Document segment START

The patient’s mother has also been charged for ordering the pill for her daughter, who is a minor.

A Louisiana grand jury on Friday indicted a New York doctor for allegedly prescribing abortion pills to a minor patient in the southern state, in what appears to be the first criminal case against an abortion provider since Roe v. Wade was overturned.

Dr. Margaret Daley Carpenter and her company Nightingale Medical have been charged with criminal abortion by means of abortion-inducing drugs, The Associated Press reported. The patient’s mother, who prosecutors say ordered the pills online for her daughter, has also been charged with the same felony crime, according to the AP.

Abortion is almost completely banned in Louisiana, with few exceptions. Abortion laws in the state are among the most restrictive in the country.

Louisiana prosecutors said the charges are centered on coercion. District Attorney Tony Clayton, who brought the charges, said that the minor did not want the abortion, The New York Times reported. Louisiana Attorney General Liz Murrill also said the case has “nothing to do with reproductive healthcare.”

“This is about coercion. This is about forcing somebody to have an abortion who didn’t want one,” she said.

But the crime of “coerced abortion” was not cited in the indictment, as the Louisiana Illuminator reported. Carpenter did not immediately respond to MSNBC’s request for comment.

Document segment END
Record set START

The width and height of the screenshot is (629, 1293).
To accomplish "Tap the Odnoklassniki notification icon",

Record set END
Record set START

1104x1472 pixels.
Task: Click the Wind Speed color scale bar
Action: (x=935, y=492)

Record set END

## What is being asked:
Resume the news report on the Louisiana indictment of a New York doctor over abortion pills, picking up right after its last sentence.

## Answer to this task:
The indictment is also a test of New York’s shield laws, which are intended to protect local physicians from criminal prosecution for providing abortion care to patients in states where it is banned. New York Gov. Kathy Hochul called the charges “outrageous” in a video statement on Friday and vowed to “never, under any circumstances, turn this doctor over to the state of Louisiana under any extradition request.”

Carpenter is the co-founder of the Abortion Coalition for Telemedicine, an organization that advocates for telemedicine abortion across the country. The group said in a statement on Friday that abortion pills are “an essential part of women’s healthcare” and criticized the Louisiana case as a “state-sponsored effort to prosecute a doctor providing safe and effective care.”

Carpenter is party to another interstate abortion case, as well. She is a defendant in a civil lawsuit filed by Texas Attorney General Ken Paxton, who in December sued her for prescribing abortion pills to a Texas resident via telemedicine.